Successive RBI Governors and its central board have been sympathetic and have repeatedly taken up the pension updation issue with the Centre but to no avail, according to Samir Ghosh, Suryakanta Mahadik, Keshav Jagtap and Ajay Kumar Sinha of the UFRBOE.

RBI has a pension corpus fund of about Rs 16,000 crore, borne out of its contribution on account of employees’ provident fund. This is sufficient to defray the expenses of pension updation and one more option, without any cost to the exchequer, unlike in the case of Central Government retirees.

In 2011, RBI had formally requested the Centre to allow it to extend to its retirees one option for switching over to pension, in view of the improvements in pension regulations and wage revisions.
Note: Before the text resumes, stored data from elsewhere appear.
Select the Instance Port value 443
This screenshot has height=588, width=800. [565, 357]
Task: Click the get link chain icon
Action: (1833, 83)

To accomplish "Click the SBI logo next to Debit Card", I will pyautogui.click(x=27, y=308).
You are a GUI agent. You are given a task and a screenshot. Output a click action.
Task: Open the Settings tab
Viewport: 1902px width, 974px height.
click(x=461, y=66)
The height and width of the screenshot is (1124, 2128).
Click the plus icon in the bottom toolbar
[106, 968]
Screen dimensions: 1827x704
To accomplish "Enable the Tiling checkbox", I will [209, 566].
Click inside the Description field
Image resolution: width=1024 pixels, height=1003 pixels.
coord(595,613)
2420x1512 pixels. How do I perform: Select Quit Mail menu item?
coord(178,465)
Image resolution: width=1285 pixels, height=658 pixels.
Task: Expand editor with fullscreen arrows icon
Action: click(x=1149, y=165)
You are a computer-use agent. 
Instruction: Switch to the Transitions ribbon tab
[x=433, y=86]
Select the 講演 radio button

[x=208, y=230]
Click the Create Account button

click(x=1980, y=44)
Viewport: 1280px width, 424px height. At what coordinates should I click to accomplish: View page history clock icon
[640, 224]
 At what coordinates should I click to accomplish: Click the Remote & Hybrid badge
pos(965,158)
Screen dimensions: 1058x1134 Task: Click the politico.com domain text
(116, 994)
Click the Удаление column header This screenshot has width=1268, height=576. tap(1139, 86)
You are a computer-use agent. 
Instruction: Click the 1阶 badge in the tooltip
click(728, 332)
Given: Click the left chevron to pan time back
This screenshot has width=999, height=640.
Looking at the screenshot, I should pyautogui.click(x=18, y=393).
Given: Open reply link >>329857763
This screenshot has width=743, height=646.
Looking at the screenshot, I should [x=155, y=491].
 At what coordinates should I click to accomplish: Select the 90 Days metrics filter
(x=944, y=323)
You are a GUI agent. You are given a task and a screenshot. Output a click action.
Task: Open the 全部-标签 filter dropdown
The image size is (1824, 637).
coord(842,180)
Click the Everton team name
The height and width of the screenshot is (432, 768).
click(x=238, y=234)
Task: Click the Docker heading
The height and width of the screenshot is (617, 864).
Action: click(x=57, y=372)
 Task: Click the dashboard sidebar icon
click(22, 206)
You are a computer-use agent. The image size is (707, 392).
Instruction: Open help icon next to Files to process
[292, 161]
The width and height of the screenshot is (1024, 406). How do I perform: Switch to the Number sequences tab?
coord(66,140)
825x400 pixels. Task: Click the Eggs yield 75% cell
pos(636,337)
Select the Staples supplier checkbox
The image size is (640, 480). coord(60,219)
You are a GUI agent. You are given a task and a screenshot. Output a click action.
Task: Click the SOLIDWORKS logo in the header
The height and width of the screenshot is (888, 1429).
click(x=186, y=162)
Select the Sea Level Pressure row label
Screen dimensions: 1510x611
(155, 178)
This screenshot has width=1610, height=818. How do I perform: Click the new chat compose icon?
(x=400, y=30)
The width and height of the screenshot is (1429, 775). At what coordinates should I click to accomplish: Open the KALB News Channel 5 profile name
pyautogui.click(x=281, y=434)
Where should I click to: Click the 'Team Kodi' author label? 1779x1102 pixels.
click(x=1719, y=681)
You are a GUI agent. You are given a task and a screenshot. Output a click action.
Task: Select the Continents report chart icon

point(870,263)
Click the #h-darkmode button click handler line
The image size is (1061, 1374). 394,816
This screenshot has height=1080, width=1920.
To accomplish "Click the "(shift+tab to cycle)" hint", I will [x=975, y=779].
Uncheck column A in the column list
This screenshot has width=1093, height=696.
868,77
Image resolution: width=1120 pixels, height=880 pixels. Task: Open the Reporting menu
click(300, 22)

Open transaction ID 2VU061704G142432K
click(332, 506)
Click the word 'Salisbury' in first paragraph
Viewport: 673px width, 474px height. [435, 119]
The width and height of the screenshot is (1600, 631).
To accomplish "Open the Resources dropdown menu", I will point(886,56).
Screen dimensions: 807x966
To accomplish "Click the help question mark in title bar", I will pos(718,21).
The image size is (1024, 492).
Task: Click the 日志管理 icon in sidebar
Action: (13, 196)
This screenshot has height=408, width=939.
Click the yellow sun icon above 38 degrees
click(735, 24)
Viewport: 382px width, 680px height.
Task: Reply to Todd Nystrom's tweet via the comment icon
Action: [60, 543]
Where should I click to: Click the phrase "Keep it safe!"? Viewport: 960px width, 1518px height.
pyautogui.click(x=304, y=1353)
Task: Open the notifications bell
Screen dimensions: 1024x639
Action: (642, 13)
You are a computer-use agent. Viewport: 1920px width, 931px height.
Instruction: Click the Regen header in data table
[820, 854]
In 2014, RBI had formally proposed that the pension amount of old and suffering pensioners be improved, the UFRBOE leaders said. Last year, the Parliamentary Committee on Subordinate Legislation had unanimously recommended that RBI be allowed to extend one more option of pension.

'CONTAGION EFFECT'

It had termed the Centre’s conduct as ‘arbitrary’, ‘illegal’ and ‘whimsical’. RBI is within its powers to improve its pension scheme. The report was submitted to the Centre, but was returned.

In October 2017, the RBI Governor formally wrote to the Centre, quoting extensively from the report, that the central bank would like to improve pension and provide an option.

The Centre’s argument is that agreeing to RBI’s proposal will increase its expenses and give rise to a ‘contagion effect’, which is absolutely untenable, UFRBOE argued.

Firstly, the amount will be entirely borne by RBI from its own pension fund, whereas the Centre’s pension updation scheme for its pensioners is burdening the exchequer and adding to the fiscal deficit. Besides, the Centre had recently updated the pension of 25,000 professors and non-teaching staff of UGC sponsored universities.

It has also introduced pension for 94,000 serving and 55,000 CPSE retirees. Being the largest employer, it creates the contagion effect by itself by periodically updating the pension of its 55 lakh retirees.

Having given this benefit to its own pensioners, it cannot stand in the way of extending the same benefit to a few thousand RBI pensioners, the UFRBOE said.